Attitude? They were the ones taking the game way too seriously. I know the best setup to beat Rottenburg. I've done it dozens of times before. Have you ever tried an all-engie setup on that map? It's great because the amount of rocks at the first large basin area provide great cover for sentries so they basically shoot bots-in-a-barrel. It's the best tactic to win the map. I've beaten it with my friends and I all playing engies many times before.
EDIT: MvM is one of those gamemodes where you cant go in and expect everyone to do things your way.
Tell that to the bigots who kicked me for not doing things exactly the way they
wanted rudely demanded me to.
Its a simple setup, but if ONE person does not cooperate, it will prove fatal.
If we all only did what other people wanted us to do in-game, we would always lose. You have to make decisions for yourself based on your own knowledge and expertise of the map and your own loadout you have available to use. I was the most cooperative person on the game; I WANTED my team to win, so I chose the best way to do it, as an engie. Nobody else has any right to tell another player how to play the game. If they kick, they're a massive jerk, and they obviously have more pressing issues with themselves to address than getting mad at one guy not doing exactly what they want in a video game.
I hate to say it, but I'm very kick happy when playing two cities. If the player is a douchebag, i kick. If the player is muted, I kick. If the player is new and doesn't know how to play, i kick. If players get really bad upgrades or weapons, i explain what is generally needed and priority, or in the case of engie, tell them that the extra sentry or 2 way teleporters should not be bought. If they refuse to comply, i kick.
Not to insult you, but you don't sound like a very pleasant person to play video games with.
See, this is exactly what the problem is. People playing on Mann Up tend to take the game way too seriously. I swear, they must all have acquired the Australium Cloak of Condescension from the way they act. Votekick has always been a terrible thing in video games, and the way it's executed in Team Fortress 2 has clearly proven that. People, like myself, are always kicked by others for absolutely no logical reason, other than their own malicious hatred/jealousy of their fellow gamer.
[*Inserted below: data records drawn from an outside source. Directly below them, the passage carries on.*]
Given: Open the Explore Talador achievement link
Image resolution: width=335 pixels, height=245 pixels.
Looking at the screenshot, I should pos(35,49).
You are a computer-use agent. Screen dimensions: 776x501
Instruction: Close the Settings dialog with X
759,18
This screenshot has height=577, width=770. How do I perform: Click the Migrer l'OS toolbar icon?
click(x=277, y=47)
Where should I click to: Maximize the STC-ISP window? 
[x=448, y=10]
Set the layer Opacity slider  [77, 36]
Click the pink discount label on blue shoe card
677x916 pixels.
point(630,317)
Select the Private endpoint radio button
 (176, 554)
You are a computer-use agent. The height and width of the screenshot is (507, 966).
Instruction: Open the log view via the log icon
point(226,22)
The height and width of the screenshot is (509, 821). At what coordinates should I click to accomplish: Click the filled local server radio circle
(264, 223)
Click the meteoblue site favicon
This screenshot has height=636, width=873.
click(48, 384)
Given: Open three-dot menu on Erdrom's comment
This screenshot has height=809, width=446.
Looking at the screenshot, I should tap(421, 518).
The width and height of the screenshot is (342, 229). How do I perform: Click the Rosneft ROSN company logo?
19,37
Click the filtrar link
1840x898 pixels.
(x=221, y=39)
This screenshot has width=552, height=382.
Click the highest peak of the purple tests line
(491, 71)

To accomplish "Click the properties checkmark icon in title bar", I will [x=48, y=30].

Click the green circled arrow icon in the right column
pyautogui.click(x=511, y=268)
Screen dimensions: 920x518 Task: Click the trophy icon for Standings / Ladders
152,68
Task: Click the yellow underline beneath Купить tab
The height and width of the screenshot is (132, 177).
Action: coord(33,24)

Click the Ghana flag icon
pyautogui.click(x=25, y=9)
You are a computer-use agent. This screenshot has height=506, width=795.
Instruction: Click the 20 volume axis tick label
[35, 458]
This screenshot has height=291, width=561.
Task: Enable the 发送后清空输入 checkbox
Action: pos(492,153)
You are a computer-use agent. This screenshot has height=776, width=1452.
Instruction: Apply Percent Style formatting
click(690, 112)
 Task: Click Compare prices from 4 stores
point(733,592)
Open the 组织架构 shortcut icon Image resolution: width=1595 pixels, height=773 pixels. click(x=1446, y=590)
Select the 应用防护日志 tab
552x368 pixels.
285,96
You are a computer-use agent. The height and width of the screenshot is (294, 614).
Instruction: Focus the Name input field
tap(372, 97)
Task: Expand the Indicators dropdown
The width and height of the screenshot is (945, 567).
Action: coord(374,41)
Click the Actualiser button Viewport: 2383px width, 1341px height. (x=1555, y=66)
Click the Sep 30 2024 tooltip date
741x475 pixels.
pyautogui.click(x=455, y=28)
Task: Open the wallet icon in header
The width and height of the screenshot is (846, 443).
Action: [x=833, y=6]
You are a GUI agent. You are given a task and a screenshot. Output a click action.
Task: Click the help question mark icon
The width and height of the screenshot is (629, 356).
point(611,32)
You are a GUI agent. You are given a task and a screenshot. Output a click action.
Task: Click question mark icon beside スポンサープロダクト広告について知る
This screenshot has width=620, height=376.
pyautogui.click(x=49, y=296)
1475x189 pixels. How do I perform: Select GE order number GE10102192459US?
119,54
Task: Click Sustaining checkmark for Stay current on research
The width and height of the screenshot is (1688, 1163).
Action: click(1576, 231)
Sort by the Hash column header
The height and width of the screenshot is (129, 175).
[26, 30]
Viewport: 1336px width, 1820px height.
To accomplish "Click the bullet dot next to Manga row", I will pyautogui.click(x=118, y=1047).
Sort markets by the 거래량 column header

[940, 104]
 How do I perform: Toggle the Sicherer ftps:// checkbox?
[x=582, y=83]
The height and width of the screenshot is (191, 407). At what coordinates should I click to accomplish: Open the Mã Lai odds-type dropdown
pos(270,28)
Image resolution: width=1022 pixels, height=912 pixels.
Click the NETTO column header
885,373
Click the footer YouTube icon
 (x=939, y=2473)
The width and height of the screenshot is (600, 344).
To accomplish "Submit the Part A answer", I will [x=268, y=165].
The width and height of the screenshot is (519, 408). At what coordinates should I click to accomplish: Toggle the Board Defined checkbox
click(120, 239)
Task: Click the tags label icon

What's most sad is that those kinds of people that take the gamemode too seriously seem to have forgotten you don't lose your ticket if you don't complete the map. That's what I realized after I got votekicked off Rottenburg and still had my ticket.
Besides, kicking your own teammates is
always counterproductive. Sure, maybe you didn't like the way he wanted to play, but anyone who still kicks their own teammates is always a jerk, and those kind of people are the ones I prefer to avoid in-game. Think of it from an economic standpoint, of Opportunity Cost (we've been learning about this lately in my Economics class in high school): By kicking your teammate, you don't gain anything for your team, and at the same time you also lose a teammate who would at least have provided additional fire support for your group. It's counterproductive and stupid.